If you are making a plasmid containing all the toluene resistence genes... well it depends how many gene are there? Can you transform your bug with plasmids. (either by electroporation- the best method or chemical transformation)
Do you have help to make plasmid. If you have to make the plasmid on your own or the technical help you have is not good enough to make a poly gene plasmid, then it is difficult
Can your bug use toluene as a carbon source. It need not be the sole carbon source, we can work on it if it actually use toluene as a carbon sourse. If it merely degrades toluene, then there is much thinking required to design a selection screen. If you can not apply enough selection pressure, the project will fail.
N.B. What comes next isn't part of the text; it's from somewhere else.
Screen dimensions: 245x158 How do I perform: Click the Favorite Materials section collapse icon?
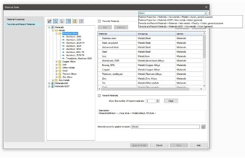99,21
The current selection screen is dependent on the bug being able to use toluene as a carbon source. A fact that must be confirmed.
In closing, the project is difficult and requires more planing. More undertanding of the biology and molecular techniques of Rhodococcus is required. If you started the project right now, I have a feeling you will not see much evolution as experience with my PhD project has thought me, if there is even the slightest possibility of something going wrong it will most certainly go wrong. It is a law.
I personally dont like this type of exploration project for people just about to learn how to do science. For undergrads, it is more important to show them how to do science right and how fun it can be. The goal is to demonstrate a person how to initiate a project through hypothesis driven process. The project itself should be more toward conservative side so the students should not get discouraged at the end should something fail.
This project is high risk one. If you can not get the strains with the intended phenotype, no further sequencing and molecular characterization works can be done. It is clearly wrong type of project to pursue for you guys.
Oh..my, my..I myself cant really think that this is an undergrad project. Just like some forumer here had mentioned, this looks liks a phd project.